These 6 racial “pulp” paperbacks from the 1950’s show how America has been titillated and scandalized by the issue of interracial relationships.

1950 The Winds of Fear by Hodding Carter.  Cover says “She brought trouble to a sleepy town.”  This is an angry novel that probes deeply into the ugly causes of racial tension in the South.  #300 vintage paperback.  Rear cover has a crease, and lower spine  is slightly worn on the bottom.  Slight gape between binding on copyright page and foreward, but look like a factory anomaly.
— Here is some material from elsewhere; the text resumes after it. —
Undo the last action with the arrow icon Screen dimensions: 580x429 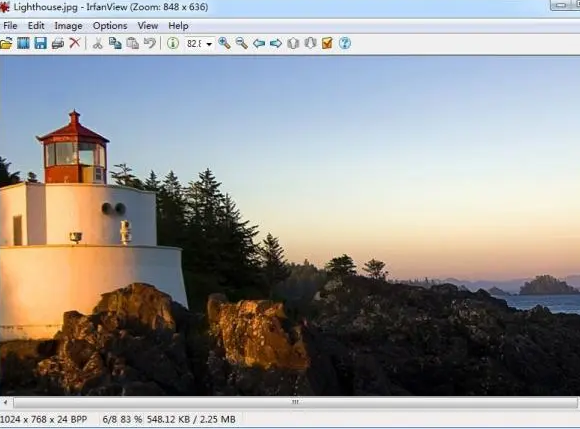(x=149, y=43)
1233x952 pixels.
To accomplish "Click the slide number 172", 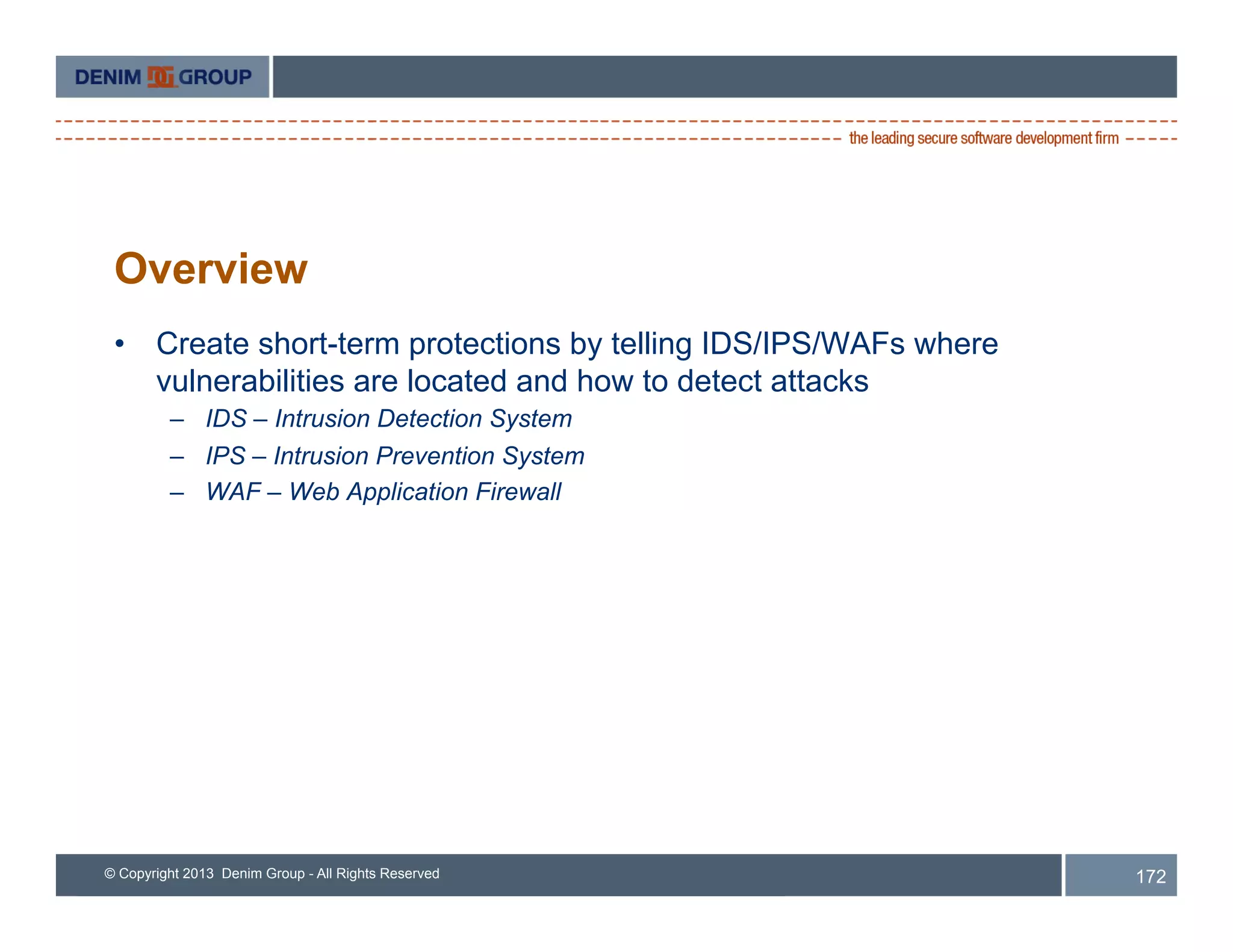I will 1150,876.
1951 Ninth Avenue by Maxwell Bodenheim.  Avon Books.  Headline says “HE LOVED HER TOO MUCH TO MARRY HER WITHOUT TELLING HER OF HIS NEGRO BLOOD!”
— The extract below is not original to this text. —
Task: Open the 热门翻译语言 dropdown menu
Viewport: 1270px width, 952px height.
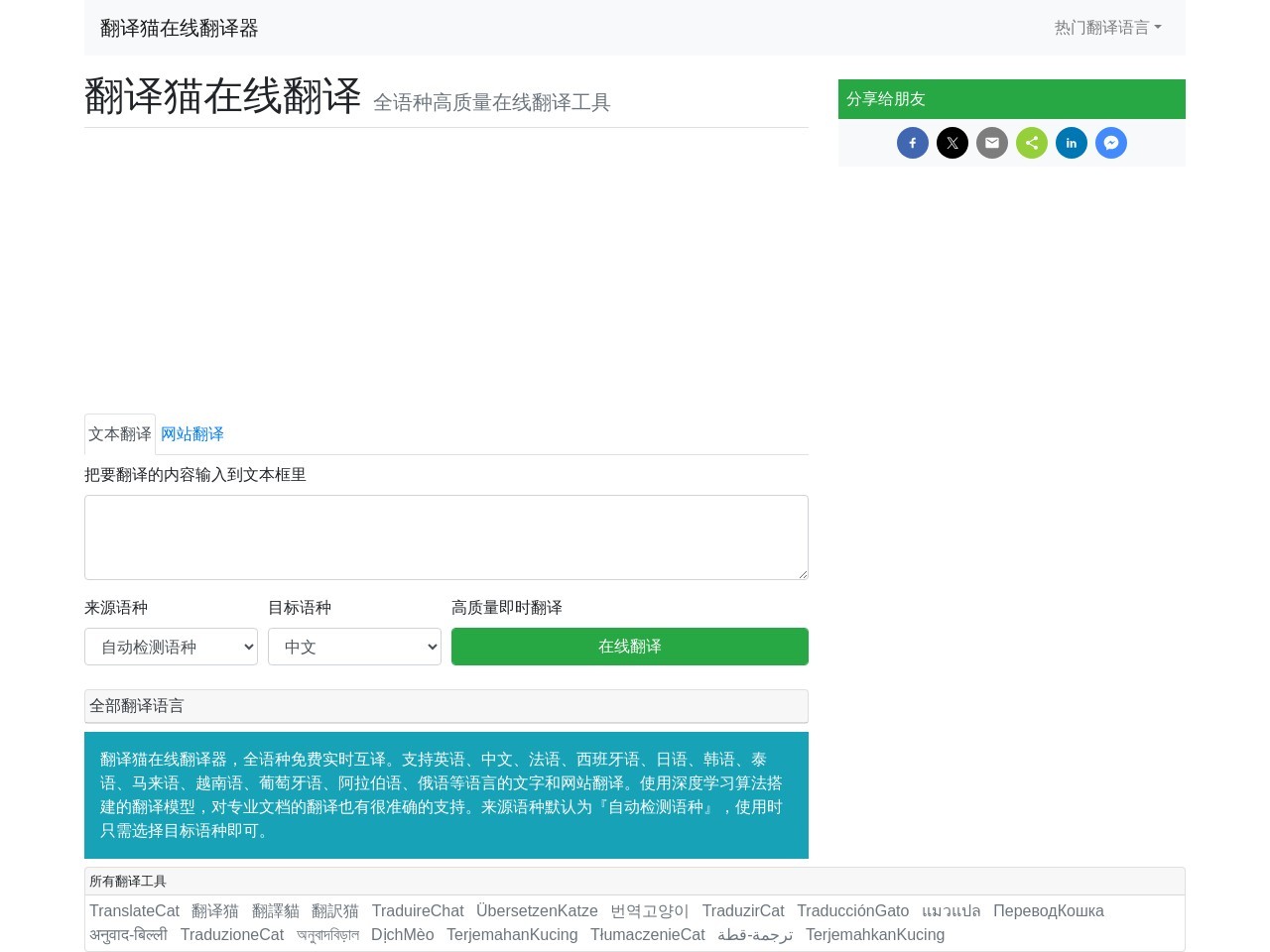Action: pyautogui.click(x=1107, y=28)
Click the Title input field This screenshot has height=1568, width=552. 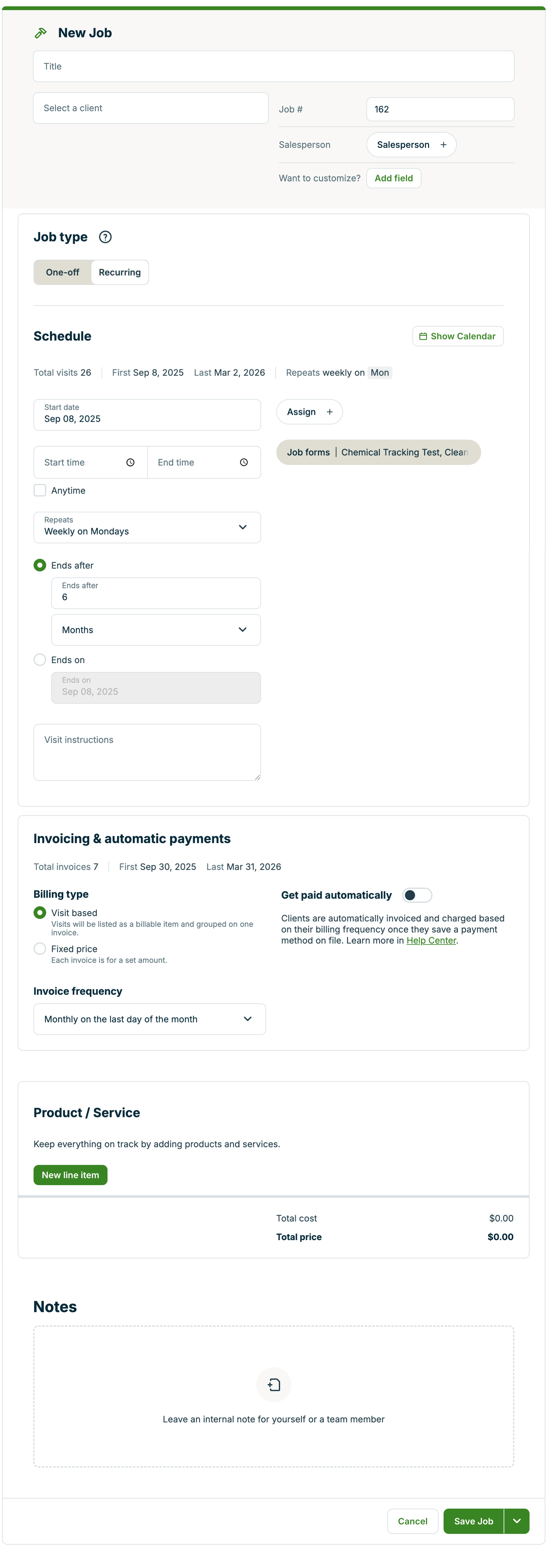[273, 66]
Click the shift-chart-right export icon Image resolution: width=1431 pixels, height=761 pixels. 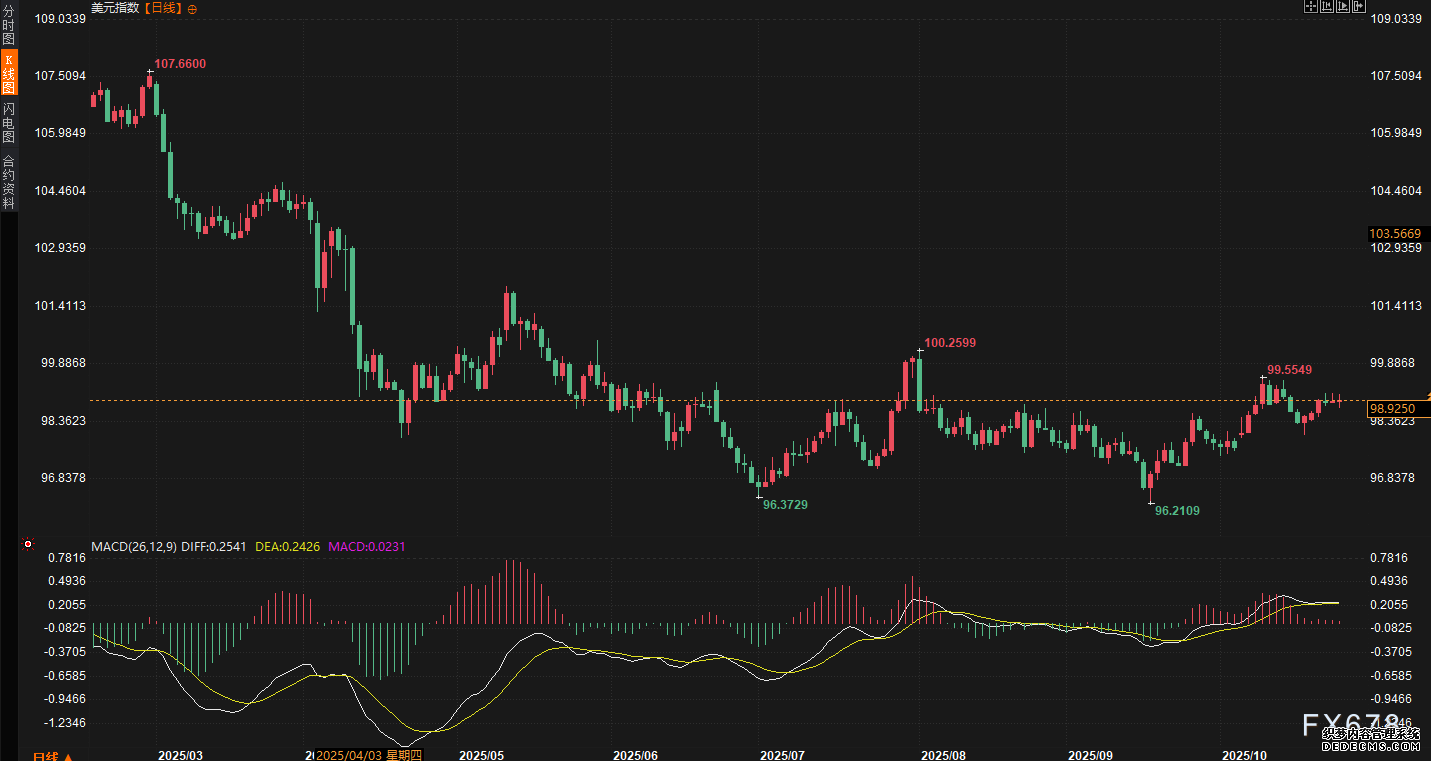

1951 Swamp Girl (original title No-Nation Girl) by Evans Wall.  “She brought the heat of the swamp to a white man!” “…beautiful, brown-skinned girl whose heart and body were the battleground of two opposing races.”  Fifth printing, Pyramid Books.

1951 The Golden Isle by Frank G. Slaughter.  “She took everything she wanted — even love!”  Artwork shows a man and woman (presumably the plantation owner) with slaves looking on.  Perma Books.

1954 The Wreck of the Running Gale by Garland Roark, author of Fair Wind to Java, Doubleday Perma Book.  “A surging exotic story of Yankee sailors and their native women they loved–filled with deeds of lust and fury.”  Cover has a bald black man with a whip standing over a cowering “native” woman (who looks like a white woman).

Imposed Rebellion by James Williams. “Bess Gordon knew the code of the South, but her passions were not to be denied.”